A região de Champanhe está entre as mais afetadas pelas adversidades climáticas em 2021, com perdas estimadas em 60% da colheita – a pior safra em 40 anos de acordo com o Ministério da Agricultura francês. Uma das mais renomadas casas de champanhe, a Taittinger, perdeu cerca de 40% de sua produção de acordo com o herdeiro e diretor geral da companhia, Clovis Taittinger.

Em algumas regiões, as chuvas intensas foram tão prejudiciais quanto as geadas para a produção de vinho; na Alemanha, as enchentes destruíram vinhedos nas regiões de Ahr e Eifel /Crédito: DW , via blog Winex

“Umidade e chuva não são novidades para nós em Champanhe, que estamos sempre lidando com o problema do míldio”, comenta ele. “Mas o volume de chuvas em 2021 foi excepcional”, explica.

As geadas também atingiram o Norte e Centro da Itália, incluindo áreas produtoras no Piemonte, Vêneto, Emilia-Romagna e Toscana, o que gerou uma queda estimada em 9% na produção total do país de acordo com entidades agrícolas italianas. Na Alemanha, as chuvas de verão causaram enchentes no vale do rio Ahr, que destruíram vinhedos e causaram um prejuízo de cerca de 450 milhões de euros aos produtores locais.

De acordo com a Comissão Europeia, o clima extremo provocou este ano uma queda de 13% na produção total de vinho nos países do bloco em relação a 2020.  Mesmo na Espanha, onde não se observou os mesmos problemas climáticos de França e Itália, a atual safra registrou queda de 15%.
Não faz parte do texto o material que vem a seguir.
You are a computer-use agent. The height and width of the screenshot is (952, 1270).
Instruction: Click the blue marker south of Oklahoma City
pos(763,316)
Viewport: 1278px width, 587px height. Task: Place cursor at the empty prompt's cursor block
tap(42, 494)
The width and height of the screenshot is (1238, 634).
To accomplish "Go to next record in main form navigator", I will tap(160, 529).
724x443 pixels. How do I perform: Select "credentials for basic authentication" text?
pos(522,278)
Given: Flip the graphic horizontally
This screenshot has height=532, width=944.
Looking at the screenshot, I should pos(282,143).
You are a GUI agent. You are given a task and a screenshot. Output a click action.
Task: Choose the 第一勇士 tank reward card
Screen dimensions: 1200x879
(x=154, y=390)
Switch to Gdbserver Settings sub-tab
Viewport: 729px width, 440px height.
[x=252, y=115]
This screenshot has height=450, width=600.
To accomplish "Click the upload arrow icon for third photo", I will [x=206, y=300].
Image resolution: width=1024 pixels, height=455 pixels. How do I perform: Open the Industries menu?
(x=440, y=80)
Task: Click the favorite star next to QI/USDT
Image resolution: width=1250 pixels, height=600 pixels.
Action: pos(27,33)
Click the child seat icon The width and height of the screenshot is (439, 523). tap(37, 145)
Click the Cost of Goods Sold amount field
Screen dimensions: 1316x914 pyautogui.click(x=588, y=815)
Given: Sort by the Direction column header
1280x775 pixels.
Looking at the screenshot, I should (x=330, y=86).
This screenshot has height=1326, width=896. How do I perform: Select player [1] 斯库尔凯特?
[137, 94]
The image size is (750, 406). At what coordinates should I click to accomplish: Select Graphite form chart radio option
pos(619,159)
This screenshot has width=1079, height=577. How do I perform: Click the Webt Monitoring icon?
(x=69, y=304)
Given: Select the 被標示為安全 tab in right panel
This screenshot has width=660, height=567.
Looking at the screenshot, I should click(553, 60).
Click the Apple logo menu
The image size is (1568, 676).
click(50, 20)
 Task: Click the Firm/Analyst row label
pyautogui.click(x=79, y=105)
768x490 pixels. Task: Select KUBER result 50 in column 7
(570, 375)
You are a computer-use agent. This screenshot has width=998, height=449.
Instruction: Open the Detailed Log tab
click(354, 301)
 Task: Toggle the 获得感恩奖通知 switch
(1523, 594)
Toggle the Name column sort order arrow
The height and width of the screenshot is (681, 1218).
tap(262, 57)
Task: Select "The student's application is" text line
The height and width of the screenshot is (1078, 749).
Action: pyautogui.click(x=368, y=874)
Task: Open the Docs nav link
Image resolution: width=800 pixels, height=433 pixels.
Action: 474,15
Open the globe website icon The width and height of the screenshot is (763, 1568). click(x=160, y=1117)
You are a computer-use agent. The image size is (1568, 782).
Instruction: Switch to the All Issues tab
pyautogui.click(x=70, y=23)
Pandemia complementa tempestade perfeita

As intempéries climáticas vieram se somar a uma série de restrições causadas pela pandemia do Coronavírus. A começar pela escassez global de containers, que provocou um aumento drástico nos custos de logística e no tempo de espera para o transporte marítimo de mercadorias em todo o mundo. Segundo um levantamento da revista The Economist, o frete para um container de 40 pés, que antes da pandemia custava menos de  US$ 2 mil  no mercado spot, chegou a ultrapassar os US$ 10 mil em 2021.

Consequentemente, diversos setores enfrentam o encarecimento e a falta de matéria prima essencial como madeira, papel, metal e vidro. Como relata Jean-Baptiste, no caso das vinícolas europeias, o encarecimento da madeira é um complicador – principalmente para os produtores de alta gama, que estão com dificuldades de obter o material para fabricar as tradicionais caixas em que armazenam os seus vinhos. Ele também menciona o encarecimento de estacas de metal, utilizadas nos vinhedos.

De acordo com o produtor bordalês, a maior parte dos prejuízos causados pela pandemia e pelo clima serão absorvido pelos produtores franceses, pois a competição global impede um repasse significativo ao preço de venda. “Ainda não temos certeza sobre o valor do reajuste, mas deve ser muito limitado”, ressalta ele.

“Em nossas propriedades de Saint-Émilion e Lalande de Pomerol, perdemos cerca de 50% da colheita, e não podemos simplesmente dobrar o valor destes vinhos, pois o mercado jamais aceitaria isso”, conclui.

Clovis Taittinger estima que o encarecimento do champanhe já deve ser sentido em 2022. Porém, ele ressalta que a crescente demanda pela bebida já vinha pressionando este aumento.

“Em Champanhe trabalhamos com um ciclo longo de produção, por isso a atual safra prejudicará o nosso estoque que chegaria ao mercado em 4 anos”, afirma. “Mas o fato é que a demanda por nossos produtos vem subindo muito em todo o mundo, e não conseguimos produzir o suficiente para atendê-la”, conclui.

Fica o alerta: se você quer garantir bons tintos e brancos do Velho Mundo, prepare o seu bolso para as novas safras de vinhos europeus.